What is needed:
Lines to return, exactly: from the line with "You are a computer-use agent. The height" to the line with "Click the 85.698,40 gray price label" in the entries below, both included.

Records to process:
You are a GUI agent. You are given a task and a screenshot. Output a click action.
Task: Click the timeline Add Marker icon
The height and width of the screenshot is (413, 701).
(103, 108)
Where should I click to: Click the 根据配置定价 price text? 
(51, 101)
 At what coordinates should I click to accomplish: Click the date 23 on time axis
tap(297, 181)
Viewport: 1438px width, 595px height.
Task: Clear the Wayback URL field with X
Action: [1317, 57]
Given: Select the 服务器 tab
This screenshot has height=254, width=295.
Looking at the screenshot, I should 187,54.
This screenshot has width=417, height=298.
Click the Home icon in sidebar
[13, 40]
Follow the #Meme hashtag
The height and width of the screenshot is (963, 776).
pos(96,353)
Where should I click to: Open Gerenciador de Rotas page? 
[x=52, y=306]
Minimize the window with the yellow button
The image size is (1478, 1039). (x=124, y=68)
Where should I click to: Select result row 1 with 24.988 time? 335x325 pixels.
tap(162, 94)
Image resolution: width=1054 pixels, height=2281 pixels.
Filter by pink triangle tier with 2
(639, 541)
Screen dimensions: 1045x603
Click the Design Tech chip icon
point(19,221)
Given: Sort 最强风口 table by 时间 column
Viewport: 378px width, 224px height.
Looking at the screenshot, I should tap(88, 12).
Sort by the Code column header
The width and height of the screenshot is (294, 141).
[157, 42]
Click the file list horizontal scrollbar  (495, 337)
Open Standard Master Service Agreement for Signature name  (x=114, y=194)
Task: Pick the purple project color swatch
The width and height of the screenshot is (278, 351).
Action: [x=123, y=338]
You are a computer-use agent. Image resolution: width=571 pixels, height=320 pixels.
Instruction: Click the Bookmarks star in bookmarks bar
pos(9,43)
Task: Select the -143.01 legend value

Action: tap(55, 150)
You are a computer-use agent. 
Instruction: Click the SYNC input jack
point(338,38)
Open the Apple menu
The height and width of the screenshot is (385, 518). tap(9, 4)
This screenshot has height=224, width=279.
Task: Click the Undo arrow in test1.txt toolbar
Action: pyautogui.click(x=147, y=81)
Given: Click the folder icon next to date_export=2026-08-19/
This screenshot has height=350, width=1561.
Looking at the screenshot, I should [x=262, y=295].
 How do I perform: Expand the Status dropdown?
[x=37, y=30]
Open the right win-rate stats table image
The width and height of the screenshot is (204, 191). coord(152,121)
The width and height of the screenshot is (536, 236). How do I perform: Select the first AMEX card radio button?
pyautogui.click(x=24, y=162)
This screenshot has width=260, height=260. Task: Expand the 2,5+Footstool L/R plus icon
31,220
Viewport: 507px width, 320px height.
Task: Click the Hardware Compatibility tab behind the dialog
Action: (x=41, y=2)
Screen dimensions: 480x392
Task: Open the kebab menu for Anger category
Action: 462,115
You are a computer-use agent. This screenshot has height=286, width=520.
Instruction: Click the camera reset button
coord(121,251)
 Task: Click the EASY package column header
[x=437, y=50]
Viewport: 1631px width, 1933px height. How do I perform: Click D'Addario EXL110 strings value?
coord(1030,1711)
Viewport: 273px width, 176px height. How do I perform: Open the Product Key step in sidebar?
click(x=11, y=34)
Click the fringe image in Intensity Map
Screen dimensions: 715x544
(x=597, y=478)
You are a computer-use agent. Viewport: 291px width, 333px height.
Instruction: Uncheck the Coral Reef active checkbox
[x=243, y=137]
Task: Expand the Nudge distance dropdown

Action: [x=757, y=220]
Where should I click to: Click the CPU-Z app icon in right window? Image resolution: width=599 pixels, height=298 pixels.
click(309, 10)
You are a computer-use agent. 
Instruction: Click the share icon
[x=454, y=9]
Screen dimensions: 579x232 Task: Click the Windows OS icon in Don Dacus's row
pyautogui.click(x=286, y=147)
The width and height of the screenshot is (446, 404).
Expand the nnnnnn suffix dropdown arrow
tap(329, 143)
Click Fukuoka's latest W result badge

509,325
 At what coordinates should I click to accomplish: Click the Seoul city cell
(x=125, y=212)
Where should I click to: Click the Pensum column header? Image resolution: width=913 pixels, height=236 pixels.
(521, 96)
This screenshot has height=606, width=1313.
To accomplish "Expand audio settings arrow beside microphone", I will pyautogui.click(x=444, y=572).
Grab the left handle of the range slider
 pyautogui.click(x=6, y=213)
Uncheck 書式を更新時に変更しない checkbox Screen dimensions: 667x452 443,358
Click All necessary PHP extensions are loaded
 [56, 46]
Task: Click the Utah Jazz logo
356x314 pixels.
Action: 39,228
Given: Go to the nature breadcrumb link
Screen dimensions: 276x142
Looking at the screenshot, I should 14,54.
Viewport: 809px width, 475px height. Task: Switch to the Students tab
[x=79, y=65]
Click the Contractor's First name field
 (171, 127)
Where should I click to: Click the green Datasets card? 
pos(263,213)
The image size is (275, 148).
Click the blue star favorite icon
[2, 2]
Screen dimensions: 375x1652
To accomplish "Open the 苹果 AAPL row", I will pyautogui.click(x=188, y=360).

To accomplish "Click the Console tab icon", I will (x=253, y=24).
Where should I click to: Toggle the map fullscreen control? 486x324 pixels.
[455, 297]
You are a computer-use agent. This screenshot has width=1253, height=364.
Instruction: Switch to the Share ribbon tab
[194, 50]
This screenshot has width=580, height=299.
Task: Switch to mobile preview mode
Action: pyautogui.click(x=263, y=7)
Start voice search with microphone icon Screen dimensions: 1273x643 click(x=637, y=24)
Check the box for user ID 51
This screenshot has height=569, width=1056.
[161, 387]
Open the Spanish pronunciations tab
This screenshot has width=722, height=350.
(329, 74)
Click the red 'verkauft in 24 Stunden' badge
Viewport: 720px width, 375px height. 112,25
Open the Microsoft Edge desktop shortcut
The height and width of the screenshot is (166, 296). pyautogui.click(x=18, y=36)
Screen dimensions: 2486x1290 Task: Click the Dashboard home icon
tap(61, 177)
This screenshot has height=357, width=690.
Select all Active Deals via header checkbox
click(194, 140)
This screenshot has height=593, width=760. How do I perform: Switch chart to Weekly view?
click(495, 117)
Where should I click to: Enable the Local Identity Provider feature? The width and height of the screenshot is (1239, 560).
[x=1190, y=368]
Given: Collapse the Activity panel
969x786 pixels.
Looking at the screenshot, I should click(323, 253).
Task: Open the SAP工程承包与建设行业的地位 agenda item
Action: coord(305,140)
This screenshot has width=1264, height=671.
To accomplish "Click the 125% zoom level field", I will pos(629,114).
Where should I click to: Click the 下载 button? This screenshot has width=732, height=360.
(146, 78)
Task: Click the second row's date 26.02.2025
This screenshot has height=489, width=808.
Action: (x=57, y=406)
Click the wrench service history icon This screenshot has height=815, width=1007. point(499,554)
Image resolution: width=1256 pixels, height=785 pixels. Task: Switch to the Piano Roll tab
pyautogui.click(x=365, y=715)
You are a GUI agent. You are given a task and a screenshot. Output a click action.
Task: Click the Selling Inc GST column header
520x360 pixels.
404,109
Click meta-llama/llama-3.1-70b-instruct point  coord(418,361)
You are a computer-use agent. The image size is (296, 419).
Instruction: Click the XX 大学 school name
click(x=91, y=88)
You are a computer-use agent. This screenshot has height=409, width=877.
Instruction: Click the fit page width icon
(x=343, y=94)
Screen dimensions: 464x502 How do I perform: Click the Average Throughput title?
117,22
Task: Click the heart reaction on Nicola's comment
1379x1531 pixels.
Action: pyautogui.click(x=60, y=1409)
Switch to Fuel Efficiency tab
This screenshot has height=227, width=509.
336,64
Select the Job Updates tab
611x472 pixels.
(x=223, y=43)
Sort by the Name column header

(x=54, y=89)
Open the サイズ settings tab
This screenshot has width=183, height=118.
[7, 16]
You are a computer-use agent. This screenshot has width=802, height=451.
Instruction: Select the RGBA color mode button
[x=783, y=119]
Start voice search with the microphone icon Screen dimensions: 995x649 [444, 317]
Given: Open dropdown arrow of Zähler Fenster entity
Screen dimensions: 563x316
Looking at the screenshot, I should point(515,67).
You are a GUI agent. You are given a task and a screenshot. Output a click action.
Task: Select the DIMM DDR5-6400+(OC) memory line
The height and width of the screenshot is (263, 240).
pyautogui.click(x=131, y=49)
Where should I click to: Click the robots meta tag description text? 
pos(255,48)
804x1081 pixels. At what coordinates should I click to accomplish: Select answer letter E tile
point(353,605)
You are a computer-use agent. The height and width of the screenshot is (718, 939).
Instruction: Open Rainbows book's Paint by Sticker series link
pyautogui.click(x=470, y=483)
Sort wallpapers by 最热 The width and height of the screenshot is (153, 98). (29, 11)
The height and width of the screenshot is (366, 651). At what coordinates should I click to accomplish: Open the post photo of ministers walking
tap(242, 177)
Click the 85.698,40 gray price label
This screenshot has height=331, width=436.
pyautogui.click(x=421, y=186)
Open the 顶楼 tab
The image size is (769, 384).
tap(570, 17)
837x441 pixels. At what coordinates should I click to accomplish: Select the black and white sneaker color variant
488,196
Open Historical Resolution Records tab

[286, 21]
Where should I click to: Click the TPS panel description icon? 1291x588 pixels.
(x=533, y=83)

Solution:
You are a computer-use agent. The height and width of the screenshot is (718, 939).
Instruction: Open Rainbows book's Paint by Sticker series link
pyautogui.click(x=470, y=483)
Sort wallpapers by 最热 The width and height of the screenshot is (153, 98). (29, 11)
The height and width of the screenshot is (366, 651). At what coordinates should I click to accomplish: Open the post photo of ministers walking
tap(242, 177)
Click the 85.698,40 gray price label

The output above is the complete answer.